* [EXERCISE DIRECTIONS]: In the post about a day at a private shooting range, what caliber is the Mauser M12 "Impact"?

* [DOCUMENT SECTION]:
__________________________________________________
Not Bisley

Apparently, Royal Bisley is mostly populated by People Who Treat Shooting Seriously — i.e., not my kind of people at all, because I prefer having fun at the shooting range. So instead, Mr. FM booked us time at a private range, where we could do just that. Here’s a view downrange at 100 meters (ugh, metric is everywhere Over Here).

…and I played with several rifles: the aforementioned Blaser 93 in 6.5x55mm Swede, Combat Controller’s Browning .300 WinMag (which has completely recovered from its earlier Scottish mishap, and is capable of shooting minute-of-angle — MOA — at 100 meters, just not by me — I could only manage 2″ groups because eyes), and finally, a Mauser M12 “Impact” in .308 Win.

As Longtime Readers know, I have either a soft spot or a hard-on for Mauser rifles, depending on whether I’m talking about them or I’ve just shot one. Good grief. Thus equipped, I can honestly say that the M12 is in the top three rifles I have ever fired — and let me tell you, that encompasses an awful lot of rifles. With this rifle, minute-of-angle wasn’t just easy, it was a breeze. If you look in the center of the pic above and see the boar-shaped steel target, and squint to see the 4″ heart/lung target area “flipper” plate, I was hitting that flipper dead center with every single shot.

Let me go further: if I was told I could only ever own one medium rifle, you’d have to talk me out of choosing the M12. (I’d get the “regular” model with wood stock, of course, because Kim; but I think you catch my drift.)

 

And by the way: if anyone knows a way we can get Our Rulers in D.C. to pass the Hearing Protection Act (which will finally take moderators off the NFA list), feel free to apply that particular cattle prod to their backsides.

 

 

Saturday Morning

So Mr. Free Market, The Englishman, Longtime Reader John M. and I went down to the local pub last night for a quiet pint. Here’s an approximate rendering:

Right: time for coffee and a Full English, then off to the range. A full report on both last night’s festivities and the range visit will follow.
__________________________________________________
* [GIVEN ENTRIES]:
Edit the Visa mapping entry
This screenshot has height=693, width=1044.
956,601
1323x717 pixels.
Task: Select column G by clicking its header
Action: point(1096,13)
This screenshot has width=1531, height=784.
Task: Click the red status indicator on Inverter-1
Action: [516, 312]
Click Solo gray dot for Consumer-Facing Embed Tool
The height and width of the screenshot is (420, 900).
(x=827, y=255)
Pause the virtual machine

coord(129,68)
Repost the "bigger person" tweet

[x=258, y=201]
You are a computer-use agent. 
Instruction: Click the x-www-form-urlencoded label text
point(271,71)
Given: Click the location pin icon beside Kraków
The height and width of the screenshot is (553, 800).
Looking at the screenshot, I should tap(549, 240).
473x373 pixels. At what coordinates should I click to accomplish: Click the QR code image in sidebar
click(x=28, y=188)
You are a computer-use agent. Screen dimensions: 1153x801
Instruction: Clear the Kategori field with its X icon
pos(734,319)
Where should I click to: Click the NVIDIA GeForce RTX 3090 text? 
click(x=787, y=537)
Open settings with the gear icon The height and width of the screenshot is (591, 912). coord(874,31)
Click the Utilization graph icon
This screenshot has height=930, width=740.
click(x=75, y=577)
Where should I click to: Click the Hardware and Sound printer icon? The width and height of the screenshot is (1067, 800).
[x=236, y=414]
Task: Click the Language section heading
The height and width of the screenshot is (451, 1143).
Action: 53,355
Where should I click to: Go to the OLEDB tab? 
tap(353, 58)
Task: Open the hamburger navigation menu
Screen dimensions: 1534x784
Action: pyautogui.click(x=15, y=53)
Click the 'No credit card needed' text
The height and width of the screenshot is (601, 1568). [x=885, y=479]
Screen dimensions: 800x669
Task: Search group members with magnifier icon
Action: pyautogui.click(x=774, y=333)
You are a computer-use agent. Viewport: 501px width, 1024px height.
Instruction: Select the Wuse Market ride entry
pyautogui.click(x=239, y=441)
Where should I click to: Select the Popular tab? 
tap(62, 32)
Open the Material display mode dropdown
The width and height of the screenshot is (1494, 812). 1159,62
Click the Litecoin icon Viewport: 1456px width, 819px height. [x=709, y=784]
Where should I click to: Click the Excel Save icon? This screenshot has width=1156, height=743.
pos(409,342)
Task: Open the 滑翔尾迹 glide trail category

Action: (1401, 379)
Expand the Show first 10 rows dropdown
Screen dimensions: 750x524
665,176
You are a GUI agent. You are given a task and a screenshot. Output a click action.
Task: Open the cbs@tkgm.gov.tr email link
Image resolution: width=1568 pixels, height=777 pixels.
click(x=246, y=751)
__________________________________________________
* [SOLUTION TO THE PROBLEM]: .308 Win.